▶ **EXERCISE INSTRUCTIONS**:
**1.** Translate this sentence from the Sono-Seq passage into Spanish: "This technique, which we named Sono-Seq, can be a simple and broadly applicable method for mapping many open chromatin sites."
**2.** Using the Sono-Seq passage, answer these questions:
(a) Which sequencing platform was paired with sonication to map open chromatin?
(b) How many replicates were used for the MNase-digested DNA?
(c) What served as the reference for scoring peaks?

Mapping Novel Chromatin Regions Using Sono-Seq

We found that sonication of crosslinked chromatin produces breaks at non-random sites in DNA and can be used to map sites of high chromatin accessibility when combined with high-throughput tag sequencing using the GA II platform from Illumina. This technique, which we named Sono-Seq, can be a simple and broadly applicable method for mapping many open chromatin sites. Furthermore, these results give insights into reference sample types, such as Input DNA, normal IgG ChIP DNA, MNase-digested DNA, and naked DNA, that have been used in ChIP-chip and ChIP-Seq experiments. For data usage terms and conditions, please refer to http://www.genome.gov/27528022 and http://www.genome.gov/Pages/Research/ENCODE/ENCODEDataReleasePolicyFinal2008.pdf For this analysis, seven samples from HeLa S3 cells were included: RNA Polymerase II (GEO accession GSM320734), Sono-Seq/Input DNA (small fragments) that was size selected at 100-350 bp (GEO accession GSM320735), Sono-Seq/Input DNA (large fragments) size selected between 350-800 bp, naked DNA, normal mouse IgG, Sono-Seq/Input DNA stimulated with interferon-gamma (GEO accession GSM320737), and MNase-digested DNA. Two replicates were used for MNase-digested DNA and Sono-Seq/Input DNA (large fragments) whereas three replicates were used for all other samples. Naked DNA was used as a reference for scoring peaks.

Records taken from a collection:
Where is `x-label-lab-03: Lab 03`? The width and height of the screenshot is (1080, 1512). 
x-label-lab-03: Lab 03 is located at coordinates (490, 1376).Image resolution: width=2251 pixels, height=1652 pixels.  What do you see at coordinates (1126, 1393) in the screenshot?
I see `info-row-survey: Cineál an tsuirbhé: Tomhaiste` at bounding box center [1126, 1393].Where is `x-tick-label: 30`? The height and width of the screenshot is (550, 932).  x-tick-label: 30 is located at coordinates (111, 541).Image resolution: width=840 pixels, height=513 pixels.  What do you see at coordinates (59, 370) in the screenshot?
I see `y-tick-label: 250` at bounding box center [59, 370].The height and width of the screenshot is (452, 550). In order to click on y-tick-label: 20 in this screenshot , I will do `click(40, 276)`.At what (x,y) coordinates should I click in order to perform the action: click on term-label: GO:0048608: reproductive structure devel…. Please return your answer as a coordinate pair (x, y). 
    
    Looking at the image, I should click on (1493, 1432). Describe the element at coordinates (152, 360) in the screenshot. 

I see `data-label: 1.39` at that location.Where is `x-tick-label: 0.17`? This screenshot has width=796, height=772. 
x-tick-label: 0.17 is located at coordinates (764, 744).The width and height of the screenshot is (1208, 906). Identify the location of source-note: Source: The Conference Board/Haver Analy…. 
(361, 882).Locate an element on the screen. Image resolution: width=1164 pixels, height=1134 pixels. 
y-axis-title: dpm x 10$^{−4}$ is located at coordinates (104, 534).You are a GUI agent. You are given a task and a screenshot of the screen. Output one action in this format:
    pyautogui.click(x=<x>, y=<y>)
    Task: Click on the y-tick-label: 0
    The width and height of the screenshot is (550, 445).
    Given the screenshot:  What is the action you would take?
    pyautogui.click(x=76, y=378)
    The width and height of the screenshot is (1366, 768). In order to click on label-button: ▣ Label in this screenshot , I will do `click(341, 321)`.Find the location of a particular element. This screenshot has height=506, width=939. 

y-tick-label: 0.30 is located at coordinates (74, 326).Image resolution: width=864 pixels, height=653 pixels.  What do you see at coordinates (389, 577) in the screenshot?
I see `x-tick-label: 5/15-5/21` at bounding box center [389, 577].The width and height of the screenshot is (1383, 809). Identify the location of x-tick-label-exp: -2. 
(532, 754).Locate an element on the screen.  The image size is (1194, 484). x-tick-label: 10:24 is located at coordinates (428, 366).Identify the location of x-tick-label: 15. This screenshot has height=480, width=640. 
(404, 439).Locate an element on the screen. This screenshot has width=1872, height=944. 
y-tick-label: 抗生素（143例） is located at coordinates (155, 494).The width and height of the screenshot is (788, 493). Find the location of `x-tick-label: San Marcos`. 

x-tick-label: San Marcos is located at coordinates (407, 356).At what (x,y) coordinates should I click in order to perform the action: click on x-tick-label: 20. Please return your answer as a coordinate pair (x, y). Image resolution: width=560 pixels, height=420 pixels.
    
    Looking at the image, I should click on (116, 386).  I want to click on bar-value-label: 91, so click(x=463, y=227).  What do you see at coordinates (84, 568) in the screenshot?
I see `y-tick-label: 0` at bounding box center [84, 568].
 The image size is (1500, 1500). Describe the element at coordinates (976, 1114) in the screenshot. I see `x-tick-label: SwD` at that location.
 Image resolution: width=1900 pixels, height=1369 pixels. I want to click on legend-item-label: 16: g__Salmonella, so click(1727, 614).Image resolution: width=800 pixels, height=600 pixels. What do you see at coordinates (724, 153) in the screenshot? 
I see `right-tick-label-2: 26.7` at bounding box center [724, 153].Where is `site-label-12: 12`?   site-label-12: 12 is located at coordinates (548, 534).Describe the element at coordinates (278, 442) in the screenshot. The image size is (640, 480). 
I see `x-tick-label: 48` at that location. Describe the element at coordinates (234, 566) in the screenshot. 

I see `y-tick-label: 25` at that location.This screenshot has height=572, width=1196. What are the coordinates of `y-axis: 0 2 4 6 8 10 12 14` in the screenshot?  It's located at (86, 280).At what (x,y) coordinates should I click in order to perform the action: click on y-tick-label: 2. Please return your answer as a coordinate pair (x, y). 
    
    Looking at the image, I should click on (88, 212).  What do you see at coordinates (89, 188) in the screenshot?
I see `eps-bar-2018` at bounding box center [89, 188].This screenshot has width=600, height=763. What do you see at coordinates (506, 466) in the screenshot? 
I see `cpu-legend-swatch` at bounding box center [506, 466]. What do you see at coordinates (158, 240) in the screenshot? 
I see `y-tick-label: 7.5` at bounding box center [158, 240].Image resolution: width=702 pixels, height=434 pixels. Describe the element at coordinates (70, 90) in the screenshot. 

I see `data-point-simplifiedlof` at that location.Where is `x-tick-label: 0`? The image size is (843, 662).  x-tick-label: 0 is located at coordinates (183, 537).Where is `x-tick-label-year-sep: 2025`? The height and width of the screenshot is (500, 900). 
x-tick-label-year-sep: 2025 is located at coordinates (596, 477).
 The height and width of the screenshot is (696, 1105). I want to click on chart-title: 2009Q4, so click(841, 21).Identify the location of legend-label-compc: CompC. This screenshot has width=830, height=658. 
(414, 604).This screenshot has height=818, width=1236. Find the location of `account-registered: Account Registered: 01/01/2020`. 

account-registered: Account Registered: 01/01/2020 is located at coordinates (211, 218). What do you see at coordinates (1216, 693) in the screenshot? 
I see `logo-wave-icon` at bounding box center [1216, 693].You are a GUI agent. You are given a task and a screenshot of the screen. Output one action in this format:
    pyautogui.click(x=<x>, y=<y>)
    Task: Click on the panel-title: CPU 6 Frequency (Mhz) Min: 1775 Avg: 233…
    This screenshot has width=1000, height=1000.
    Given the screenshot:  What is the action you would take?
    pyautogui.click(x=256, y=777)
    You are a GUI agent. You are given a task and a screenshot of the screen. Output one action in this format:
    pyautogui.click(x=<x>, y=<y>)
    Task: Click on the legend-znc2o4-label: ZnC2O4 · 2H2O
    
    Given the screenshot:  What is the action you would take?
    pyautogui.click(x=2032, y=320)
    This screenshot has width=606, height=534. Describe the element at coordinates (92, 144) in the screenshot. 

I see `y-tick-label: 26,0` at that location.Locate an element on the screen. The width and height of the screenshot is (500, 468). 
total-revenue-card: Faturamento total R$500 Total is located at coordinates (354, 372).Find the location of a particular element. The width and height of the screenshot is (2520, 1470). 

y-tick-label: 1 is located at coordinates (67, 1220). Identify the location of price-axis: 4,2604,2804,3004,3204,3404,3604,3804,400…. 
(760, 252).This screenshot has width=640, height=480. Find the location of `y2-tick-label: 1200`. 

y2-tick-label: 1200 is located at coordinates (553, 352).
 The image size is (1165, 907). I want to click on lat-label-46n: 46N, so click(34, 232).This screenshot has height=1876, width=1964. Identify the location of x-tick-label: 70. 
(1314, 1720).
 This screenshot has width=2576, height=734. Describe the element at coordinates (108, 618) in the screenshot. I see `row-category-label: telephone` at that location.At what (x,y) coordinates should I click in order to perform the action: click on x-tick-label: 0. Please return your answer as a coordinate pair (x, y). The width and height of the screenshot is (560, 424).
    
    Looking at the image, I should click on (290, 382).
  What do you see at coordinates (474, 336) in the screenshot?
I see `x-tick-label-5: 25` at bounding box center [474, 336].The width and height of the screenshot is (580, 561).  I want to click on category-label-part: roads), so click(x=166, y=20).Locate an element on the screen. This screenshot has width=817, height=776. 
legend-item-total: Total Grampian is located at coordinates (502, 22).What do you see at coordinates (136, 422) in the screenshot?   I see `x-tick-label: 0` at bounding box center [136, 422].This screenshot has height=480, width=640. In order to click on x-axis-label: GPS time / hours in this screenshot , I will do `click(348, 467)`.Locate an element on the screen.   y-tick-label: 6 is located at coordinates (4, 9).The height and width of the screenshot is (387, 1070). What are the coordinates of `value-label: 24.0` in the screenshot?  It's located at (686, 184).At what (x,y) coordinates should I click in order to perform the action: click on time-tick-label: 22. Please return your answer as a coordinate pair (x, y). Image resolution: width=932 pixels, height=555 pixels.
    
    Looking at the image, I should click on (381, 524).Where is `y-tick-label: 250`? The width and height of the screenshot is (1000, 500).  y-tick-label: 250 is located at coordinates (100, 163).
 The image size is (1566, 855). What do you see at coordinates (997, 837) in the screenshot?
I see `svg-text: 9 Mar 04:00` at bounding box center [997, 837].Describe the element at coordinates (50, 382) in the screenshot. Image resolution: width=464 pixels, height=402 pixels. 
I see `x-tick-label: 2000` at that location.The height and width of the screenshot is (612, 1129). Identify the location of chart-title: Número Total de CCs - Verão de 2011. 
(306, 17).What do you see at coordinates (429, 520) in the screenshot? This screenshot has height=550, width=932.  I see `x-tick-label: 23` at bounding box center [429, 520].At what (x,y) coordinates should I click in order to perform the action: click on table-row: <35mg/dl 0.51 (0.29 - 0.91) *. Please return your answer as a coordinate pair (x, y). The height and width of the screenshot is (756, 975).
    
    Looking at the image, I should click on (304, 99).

▶ **ANSWERS TO THE TASKS**:
**1.** Esta técnica, a la que llamamos Sono-Seq, puede ser un método sencillo y de amplia aplicación para mapear muchos sitios de cromatina abierta.

**2.**
(a) The GA II platform from Illumina
(b) Two
(c) Naked DNA